Xinyi started ATG therapy, which included four days of infusions, followed by cyclosporin, and then promacta as well. After she came home, she still needed weekly transfusions. Determined, she returned to university in spite of both the symptoms and the transfusion schedule.
Finally, at about six months post-ATG, she began feeling better. Her body began responding, which has continued until now, just a few years later. She was frightened the entire time before she saw progress, wondering how her health was holding her back from regular activities and her plans for her future.
Xinyi was able to graduate on time because she had taken additional classes her first few semesters in college, giving her the flexibility to have a lighter course load when she needed it. She majored in biology, finding a wonderful job in a lab while she began Graduate School!

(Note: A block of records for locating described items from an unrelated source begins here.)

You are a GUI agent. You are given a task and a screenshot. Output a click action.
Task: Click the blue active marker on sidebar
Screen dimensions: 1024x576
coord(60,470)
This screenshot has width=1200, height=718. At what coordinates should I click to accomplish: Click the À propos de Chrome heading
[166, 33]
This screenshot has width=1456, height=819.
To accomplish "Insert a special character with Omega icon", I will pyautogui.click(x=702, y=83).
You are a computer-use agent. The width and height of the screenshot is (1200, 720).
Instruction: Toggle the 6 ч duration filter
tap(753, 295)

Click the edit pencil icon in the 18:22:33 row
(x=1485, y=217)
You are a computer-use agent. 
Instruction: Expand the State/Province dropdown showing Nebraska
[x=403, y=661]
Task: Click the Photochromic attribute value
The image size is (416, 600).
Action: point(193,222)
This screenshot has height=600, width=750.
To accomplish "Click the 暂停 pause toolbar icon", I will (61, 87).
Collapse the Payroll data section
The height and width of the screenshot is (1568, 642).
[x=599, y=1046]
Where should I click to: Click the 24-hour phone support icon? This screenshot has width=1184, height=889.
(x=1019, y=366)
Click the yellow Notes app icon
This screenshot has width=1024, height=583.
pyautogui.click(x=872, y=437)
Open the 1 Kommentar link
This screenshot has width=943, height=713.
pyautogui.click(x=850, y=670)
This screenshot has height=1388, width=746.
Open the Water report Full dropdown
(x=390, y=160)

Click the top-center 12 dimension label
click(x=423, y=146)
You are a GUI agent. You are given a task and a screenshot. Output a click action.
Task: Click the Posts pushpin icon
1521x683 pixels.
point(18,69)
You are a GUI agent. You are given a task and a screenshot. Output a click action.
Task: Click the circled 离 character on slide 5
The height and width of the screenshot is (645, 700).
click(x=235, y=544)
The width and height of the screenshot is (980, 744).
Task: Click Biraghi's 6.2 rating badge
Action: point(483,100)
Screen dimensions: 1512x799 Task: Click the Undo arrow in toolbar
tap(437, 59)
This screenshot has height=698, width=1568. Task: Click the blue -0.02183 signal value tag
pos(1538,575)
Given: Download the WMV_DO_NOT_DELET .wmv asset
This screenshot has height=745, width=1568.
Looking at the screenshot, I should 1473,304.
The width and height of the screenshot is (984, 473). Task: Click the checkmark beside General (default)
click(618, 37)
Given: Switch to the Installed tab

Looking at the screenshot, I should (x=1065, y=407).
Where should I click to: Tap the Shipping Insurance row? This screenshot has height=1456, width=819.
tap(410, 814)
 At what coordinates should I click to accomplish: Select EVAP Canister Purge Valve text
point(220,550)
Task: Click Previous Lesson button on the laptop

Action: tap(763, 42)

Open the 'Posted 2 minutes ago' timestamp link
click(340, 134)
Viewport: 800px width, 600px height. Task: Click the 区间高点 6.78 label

Today, Xinyi says that her illness drives her passion and her motivation to help others through research. She wants to understand the source of disease and to help others with this knowledge. Her next graduation date is coming this year, preparing to contribute to treating disease through research.
As her health continues to improve, Xinyi reflects on her disease journey. Her parents have been her anchor, yet her worries also focused on them when she was at her worst point. She remembers her parents crying when they called for the ambulance. She knows how upset and worried they were for her.
“Keep doing what make you happy,” recommends Xinyi for other patients. She says it’s normal to have pessimistic thoughts and to feel hopeless but talk with people in your support system. It’s hard, she says; “They don’t understand what I had to go through,” she says. “Why is this happening to me when my friends are out in the world, having fun?” But it’s OK, she says, when patients feel this way. “It will be worth it when you put your health first.”